Ordinariamente acostumbramos a manifestar a los cercanos (y a veces a los que no lo son tanto) qué proyectos vamos a realizar porque el ser humano por lo general transita cargado de sueños e ilusiones, además de hacer lo posible por cumplir sus ideales. Pero esas expectativas que compartimos con otros congéneres suelen hacerse de forma despreocupada y automática, dando por hecho que serán factibles, que no habrá nada que pueda impedirlas aunque en lo más profundo de uno, en el subconsciente, sepa que las riendas de la vida en sentido estricto no las puede controlar.
Los contratiempos que se presentan cuando menos se espera, en particular los que dañan el futuro inmediato, vienen cargados de sabiduría. Si se ha sufrido severamente con un revés inesperado personal o cercano, que no solo cercena sueños sino que marca una nueva ruta a seguir diametralmente opuesta a la que se pensó, si se admite humildemente la fragilidad, se abre el camino a ser prudente y aceptar que la propia voluntad se desmorona ante circunstancias que nuestra mano no pudo evitar. Y en todo caso es una experiencia tan cercana, que quien más quien menos en algún momento de su vida habrá expresado un «ya veremos» cuando alguien le ha propuesto algo y tiene motivos fundados para no dar su palabra de antemano. Los padres con niños pequeños, sin ir más lejos, no pueden comprometerse a ciencia cierta porque ignoran qué percances pueden surgir. Se han acostumbrado a lo imprevisible como un hecho cotidiano. Y esto es un simple ejemplo.

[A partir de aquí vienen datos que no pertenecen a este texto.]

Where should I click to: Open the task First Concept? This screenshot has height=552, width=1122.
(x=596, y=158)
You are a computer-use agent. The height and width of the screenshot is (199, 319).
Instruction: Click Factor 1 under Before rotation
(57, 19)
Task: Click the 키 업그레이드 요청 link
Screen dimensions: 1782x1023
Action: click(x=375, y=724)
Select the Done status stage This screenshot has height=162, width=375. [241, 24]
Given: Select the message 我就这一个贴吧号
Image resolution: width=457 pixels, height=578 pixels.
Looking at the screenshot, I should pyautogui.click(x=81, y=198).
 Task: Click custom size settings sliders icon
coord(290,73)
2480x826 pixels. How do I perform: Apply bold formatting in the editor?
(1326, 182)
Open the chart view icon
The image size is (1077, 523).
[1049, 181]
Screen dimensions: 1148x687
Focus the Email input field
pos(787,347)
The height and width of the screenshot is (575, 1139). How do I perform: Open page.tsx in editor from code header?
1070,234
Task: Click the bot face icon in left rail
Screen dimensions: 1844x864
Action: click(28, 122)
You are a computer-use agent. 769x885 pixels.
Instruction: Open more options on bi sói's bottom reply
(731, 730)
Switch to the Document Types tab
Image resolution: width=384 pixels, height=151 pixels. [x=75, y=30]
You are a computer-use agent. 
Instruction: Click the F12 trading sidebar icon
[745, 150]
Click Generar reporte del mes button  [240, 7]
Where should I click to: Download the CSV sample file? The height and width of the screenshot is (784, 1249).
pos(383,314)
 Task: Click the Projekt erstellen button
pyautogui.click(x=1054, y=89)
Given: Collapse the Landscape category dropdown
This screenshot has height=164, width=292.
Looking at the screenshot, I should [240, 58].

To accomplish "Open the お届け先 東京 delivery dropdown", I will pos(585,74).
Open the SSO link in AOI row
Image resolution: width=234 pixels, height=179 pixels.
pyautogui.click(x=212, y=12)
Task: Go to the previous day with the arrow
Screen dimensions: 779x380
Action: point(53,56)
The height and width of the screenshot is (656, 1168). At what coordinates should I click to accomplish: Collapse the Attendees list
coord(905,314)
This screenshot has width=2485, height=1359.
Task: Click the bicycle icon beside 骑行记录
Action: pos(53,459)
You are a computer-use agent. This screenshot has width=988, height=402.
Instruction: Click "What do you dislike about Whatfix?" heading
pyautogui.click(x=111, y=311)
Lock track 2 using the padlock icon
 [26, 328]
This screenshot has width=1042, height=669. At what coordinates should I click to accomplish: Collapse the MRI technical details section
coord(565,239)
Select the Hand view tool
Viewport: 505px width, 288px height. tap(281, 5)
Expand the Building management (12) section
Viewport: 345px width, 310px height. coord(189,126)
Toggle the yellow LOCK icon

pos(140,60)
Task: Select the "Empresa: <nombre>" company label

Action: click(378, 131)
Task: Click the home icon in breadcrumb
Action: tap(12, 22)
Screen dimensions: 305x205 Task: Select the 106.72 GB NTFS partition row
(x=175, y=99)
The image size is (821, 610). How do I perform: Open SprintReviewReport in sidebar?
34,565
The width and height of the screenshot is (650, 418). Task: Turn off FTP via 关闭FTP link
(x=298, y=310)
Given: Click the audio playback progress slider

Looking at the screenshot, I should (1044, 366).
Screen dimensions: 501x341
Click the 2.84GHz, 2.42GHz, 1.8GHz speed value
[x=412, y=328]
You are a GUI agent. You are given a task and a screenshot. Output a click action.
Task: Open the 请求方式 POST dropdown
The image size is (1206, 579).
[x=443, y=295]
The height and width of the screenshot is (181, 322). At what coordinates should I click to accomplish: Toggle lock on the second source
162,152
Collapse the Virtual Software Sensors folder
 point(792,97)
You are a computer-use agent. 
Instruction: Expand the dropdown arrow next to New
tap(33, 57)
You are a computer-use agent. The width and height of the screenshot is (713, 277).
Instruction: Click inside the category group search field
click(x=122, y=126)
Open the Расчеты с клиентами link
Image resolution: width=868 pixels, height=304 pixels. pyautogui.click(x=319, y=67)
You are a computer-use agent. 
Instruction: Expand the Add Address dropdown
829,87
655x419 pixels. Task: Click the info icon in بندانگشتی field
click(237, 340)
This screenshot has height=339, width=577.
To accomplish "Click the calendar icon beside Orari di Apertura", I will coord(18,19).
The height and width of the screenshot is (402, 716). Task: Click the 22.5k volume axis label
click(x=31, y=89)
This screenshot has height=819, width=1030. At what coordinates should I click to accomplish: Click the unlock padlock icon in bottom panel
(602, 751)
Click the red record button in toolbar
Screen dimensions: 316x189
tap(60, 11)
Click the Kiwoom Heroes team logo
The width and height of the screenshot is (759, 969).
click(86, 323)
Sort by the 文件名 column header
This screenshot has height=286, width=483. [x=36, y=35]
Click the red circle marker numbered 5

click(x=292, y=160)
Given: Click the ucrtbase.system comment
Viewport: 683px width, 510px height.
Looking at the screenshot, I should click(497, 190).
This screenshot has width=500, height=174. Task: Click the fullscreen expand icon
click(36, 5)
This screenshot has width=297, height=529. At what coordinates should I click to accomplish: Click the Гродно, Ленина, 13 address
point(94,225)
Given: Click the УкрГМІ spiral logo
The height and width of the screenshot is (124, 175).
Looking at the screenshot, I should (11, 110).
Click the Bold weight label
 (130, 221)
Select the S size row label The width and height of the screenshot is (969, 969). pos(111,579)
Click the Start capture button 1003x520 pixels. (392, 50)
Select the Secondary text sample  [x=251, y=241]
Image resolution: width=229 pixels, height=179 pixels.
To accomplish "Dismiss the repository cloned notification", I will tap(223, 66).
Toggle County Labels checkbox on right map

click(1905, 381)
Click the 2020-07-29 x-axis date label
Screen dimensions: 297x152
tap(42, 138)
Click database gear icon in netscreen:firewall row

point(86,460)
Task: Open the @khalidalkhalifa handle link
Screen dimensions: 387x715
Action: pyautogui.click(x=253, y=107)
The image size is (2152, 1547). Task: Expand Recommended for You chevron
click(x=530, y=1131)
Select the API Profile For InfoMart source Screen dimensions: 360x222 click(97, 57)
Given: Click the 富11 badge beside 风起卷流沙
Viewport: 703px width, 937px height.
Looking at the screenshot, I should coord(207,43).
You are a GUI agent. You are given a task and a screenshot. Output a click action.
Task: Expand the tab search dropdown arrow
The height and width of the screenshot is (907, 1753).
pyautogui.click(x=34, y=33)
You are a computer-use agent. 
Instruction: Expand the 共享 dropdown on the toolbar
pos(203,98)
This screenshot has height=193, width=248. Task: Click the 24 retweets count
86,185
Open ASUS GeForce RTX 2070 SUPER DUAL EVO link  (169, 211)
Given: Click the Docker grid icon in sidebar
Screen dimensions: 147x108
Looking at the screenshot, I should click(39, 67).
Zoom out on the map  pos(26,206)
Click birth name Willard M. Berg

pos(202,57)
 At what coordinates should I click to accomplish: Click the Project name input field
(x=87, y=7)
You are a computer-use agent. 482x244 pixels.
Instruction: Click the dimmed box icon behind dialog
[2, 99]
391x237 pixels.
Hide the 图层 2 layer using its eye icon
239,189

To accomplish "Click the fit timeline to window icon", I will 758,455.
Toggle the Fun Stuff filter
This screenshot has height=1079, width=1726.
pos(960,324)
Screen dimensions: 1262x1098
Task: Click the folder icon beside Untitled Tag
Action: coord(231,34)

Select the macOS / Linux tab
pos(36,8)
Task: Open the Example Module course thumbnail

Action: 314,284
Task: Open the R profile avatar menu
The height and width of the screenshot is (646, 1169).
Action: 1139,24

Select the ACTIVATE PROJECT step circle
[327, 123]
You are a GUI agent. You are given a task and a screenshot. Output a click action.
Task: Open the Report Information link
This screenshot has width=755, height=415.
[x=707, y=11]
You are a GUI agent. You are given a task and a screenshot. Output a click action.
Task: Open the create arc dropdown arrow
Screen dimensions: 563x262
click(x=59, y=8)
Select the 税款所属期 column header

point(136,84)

Pues bien este modismo aludido con el que expresamos una duda acerca de la viabilidad de algo, queda enriquecido en labios del creyente que añade el apéndice aconsejado por el apóstol Santiago: «si Dios quiere» (1 st. 4, 15) mostrando su cautela acerca de lo que piensa y quiere hacer, o dando respuesta a proposiciones de otros.
Si el lenguaje ha de transmitir la fe, a la hora de planificar algo haremos bien en mantener viva esta manifestación que pone de relieve lo presente que tenemos nuestra indigencia. Con ella se reconoce al único y verdadero dueño de nuestra vida a todos los niveles. No temamos al sentido de provisionalidad que encierra la sugerencia del apóstol. Es una gracia admitirla, y dispone para testimoniar nuestra anticipada acogida de lo que Dios desee para cada uno de nosotros. Por fortuna, estamos en sus manos.